Lake of Khabarovsk Krai

Lake Chukchagir (Чукчагирское озеро; Nanai: Дятигна-Хэван, Dytigna-Khevan) is a large freshwater lake in Khabarovsk Krai, Russia. It has an area of 366 km2 and a maximum depth of 6 m. There are no permanent settlements on the shores of the lake.

==Geography==
The lake is located in the Nimelen-Chukchagir lowland, Imeni Poliny Osipenko District, part of the basin of river Amgun and its tributary Nimelen. The Amgun flows to the west of the lake and beyond it rises the Dusse-Alin. Godbanki and Dzhalu are two large islands in the lake. Godbanki, the largest, is almost attached to the mainland in the northern shore, separated from it by a narrow sound. The inflow of the lake are 48 small streams or rivulets. Strongly meandering river Oldzhikan (Holgin), a right tributary of the Amgun, is the outflow of the lake.

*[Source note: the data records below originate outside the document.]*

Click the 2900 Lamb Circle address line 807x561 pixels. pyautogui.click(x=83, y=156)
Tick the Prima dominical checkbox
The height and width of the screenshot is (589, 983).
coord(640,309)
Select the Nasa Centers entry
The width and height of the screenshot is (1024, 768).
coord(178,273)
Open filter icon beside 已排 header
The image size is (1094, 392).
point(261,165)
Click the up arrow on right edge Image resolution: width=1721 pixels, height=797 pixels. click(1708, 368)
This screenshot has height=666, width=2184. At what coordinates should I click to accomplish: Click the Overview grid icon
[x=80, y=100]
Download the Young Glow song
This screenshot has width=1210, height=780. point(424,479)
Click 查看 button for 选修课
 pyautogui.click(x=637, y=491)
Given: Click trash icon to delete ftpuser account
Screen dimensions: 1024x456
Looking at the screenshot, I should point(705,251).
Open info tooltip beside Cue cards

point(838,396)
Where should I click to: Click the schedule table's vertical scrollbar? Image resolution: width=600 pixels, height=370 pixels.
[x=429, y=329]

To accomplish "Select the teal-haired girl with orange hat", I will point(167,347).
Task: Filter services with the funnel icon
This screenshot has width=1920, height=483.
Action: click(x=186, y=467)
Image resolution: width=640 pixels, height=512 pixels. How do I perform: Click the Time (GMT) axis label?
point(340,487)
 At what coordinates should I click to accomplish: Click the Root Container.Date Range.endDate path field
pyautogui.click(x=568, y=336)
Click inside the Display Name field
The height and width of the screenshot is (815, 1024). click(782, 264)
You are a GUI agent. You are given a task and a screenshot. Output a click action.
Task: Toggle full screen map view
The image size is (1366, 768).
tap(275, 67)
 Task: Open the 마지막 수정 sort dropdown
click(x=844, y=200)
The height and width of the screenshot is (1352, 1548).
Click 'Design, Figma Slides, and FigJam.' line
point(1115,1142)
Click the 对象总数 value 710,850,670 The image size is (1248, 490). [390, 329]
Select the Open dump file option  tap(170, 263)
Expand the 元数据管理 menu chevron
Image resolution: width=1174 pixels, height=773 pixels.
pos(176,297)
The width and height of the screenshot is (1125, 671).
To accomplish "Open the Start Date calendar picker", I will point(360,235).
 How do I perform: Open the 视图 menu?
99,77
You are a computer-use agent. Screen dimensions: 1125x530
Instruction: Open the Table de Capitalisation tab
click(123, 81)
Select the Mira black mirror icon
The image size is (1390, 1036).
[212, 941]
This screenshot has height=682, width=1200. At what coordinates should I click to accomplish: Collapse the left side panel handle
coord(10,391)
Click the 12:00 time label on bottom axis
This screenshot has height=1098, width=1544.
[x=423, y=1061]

There are peat bogs and residual thermokarst lakes in the lake area. In years of heavy rainfall, the level of neighboring Amgun river may rise and overflow its banks, reaching lake Chukchagir. The lake freezes between late October and early November, staying under ice until May.

==Fauna and flora==
The banks of the lake are wooded and about two thirds of the shoreline is swampy, especially in the northern and northwestern part.

Lake Chukchagirskoe is rich in fish. Lenok, chebak, pike, catfish and crucian carp are among the fish species found in the waters of the lake. Salmon may enter from neighboring river Amgun.